(Collected data)
____________

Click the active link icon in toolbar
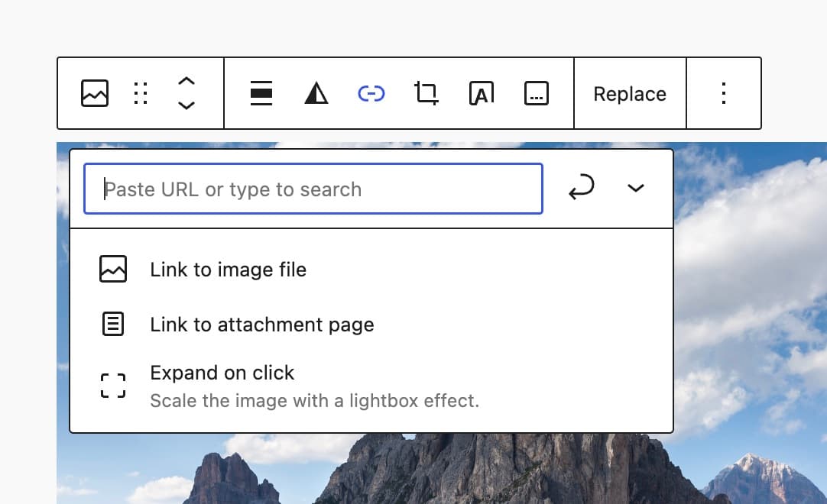This screenshot has height=504, width=827. point(371,93)
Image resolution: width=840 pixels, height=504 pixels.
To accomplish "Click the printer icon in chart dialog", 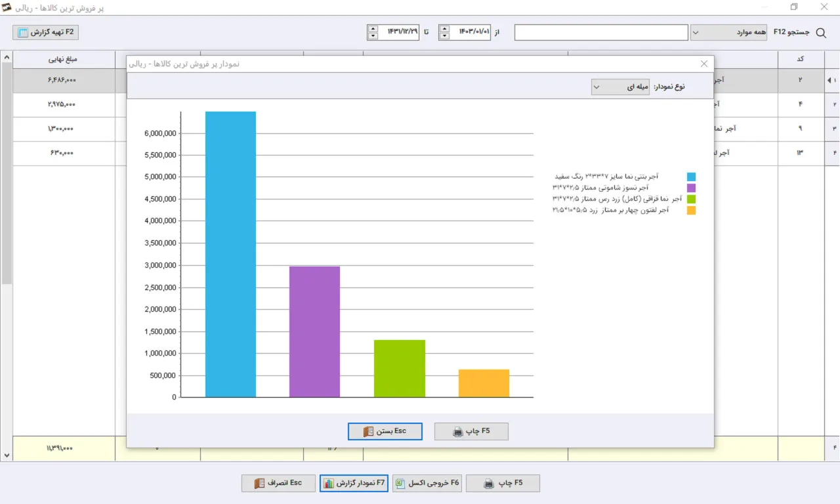I will pos(458,431).
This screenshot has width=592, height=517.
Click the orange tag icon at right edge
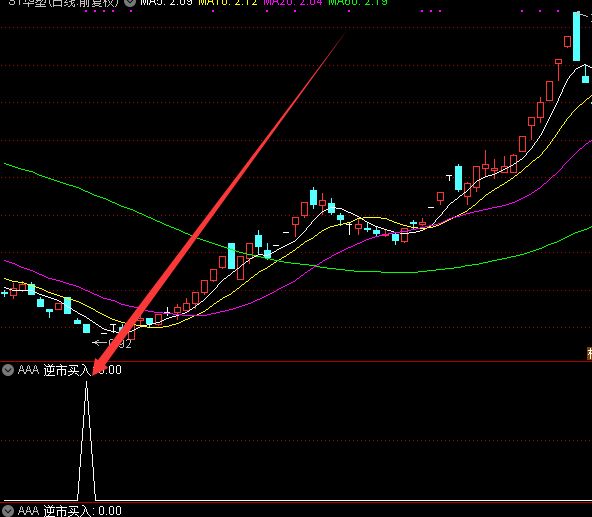(x=589, y=353)
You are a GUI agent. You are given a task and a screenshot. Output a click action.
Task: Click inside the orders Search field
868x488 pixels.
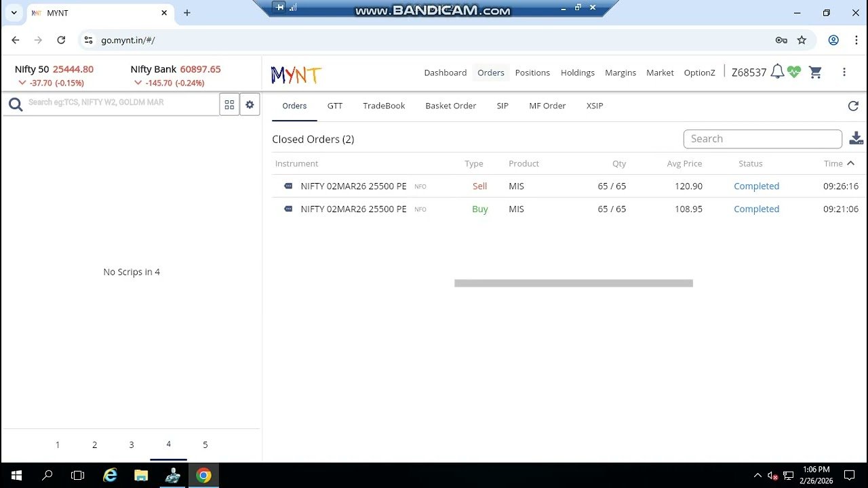point(762,138)
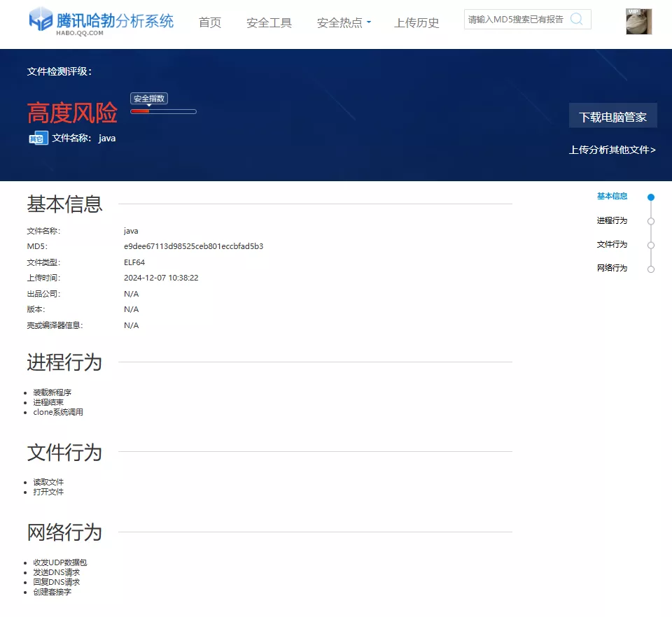Expand the 安全热点 caret arrow

[x=369, y=22]
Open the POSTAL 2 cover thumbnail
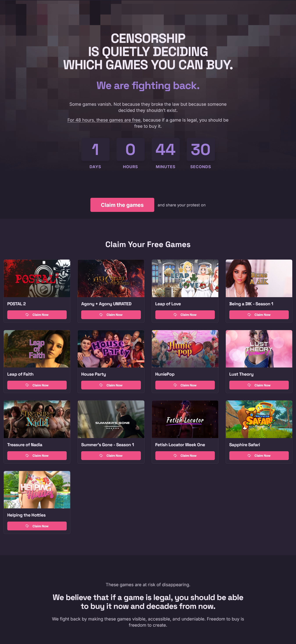Image resolution: width=296 pixels, height=644 pixels. click(37, 278)
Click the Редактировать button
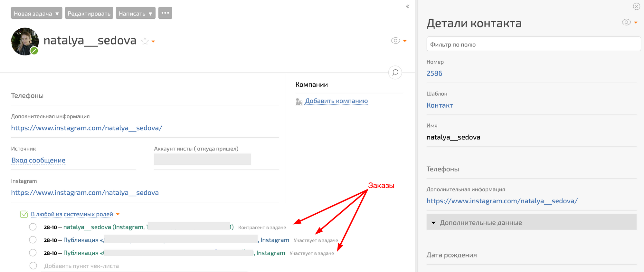 (x=89, y=13)
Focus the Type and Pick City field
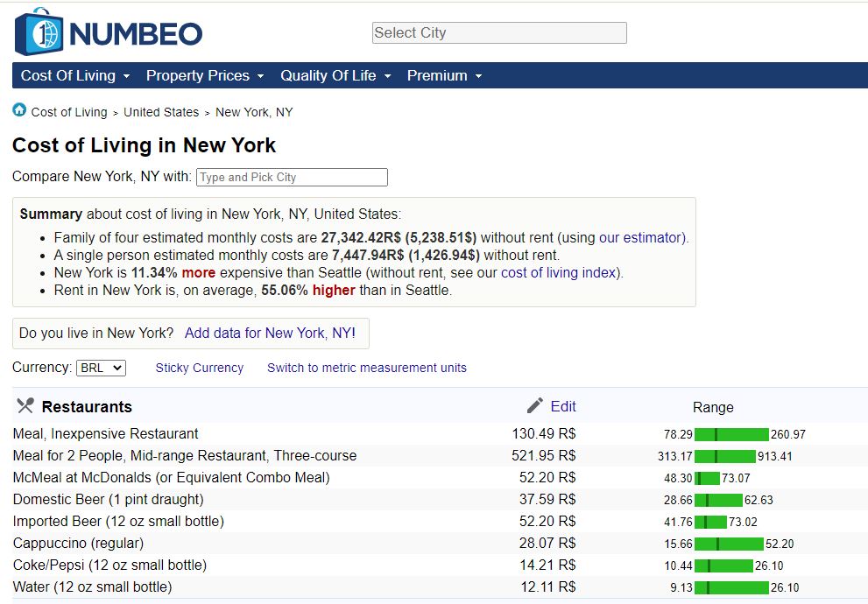 pyautogui.click(x=292, y=178)
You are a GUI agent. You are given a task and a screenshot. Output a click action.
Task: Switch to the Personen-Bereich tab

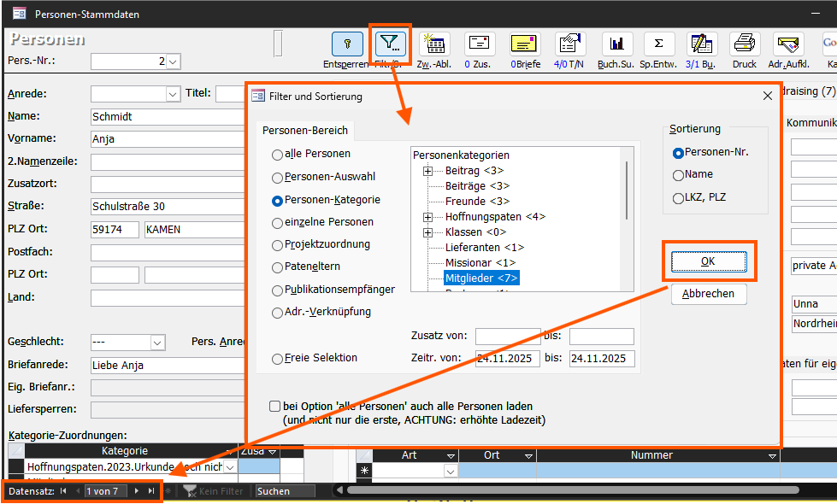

____________

__WHAT YOU SHOULD DO__: Your copy must start at the line that holds "868x488 pixels." and end at the last line of the data, both included; it must contain no pictures.

__TASK RESPONSE__:
868x488 pixels.
point(762,138)
Expand the 安全热点 caret arrow

[x=369, y=22]
Open the POSTAL 2 cover thumbnail
Image resolution: width=296 pixels, height=644 pixels. click(37, 278)
Click the Редактировать button
 (x=89, y=13)
Focus the Type and Pick City field
 pyautogui.click(x=292, y=178)
You are a GUI agent. You are given a task and a screenshot. Output a click action.
Task: Switch to the Personen-Bereich tab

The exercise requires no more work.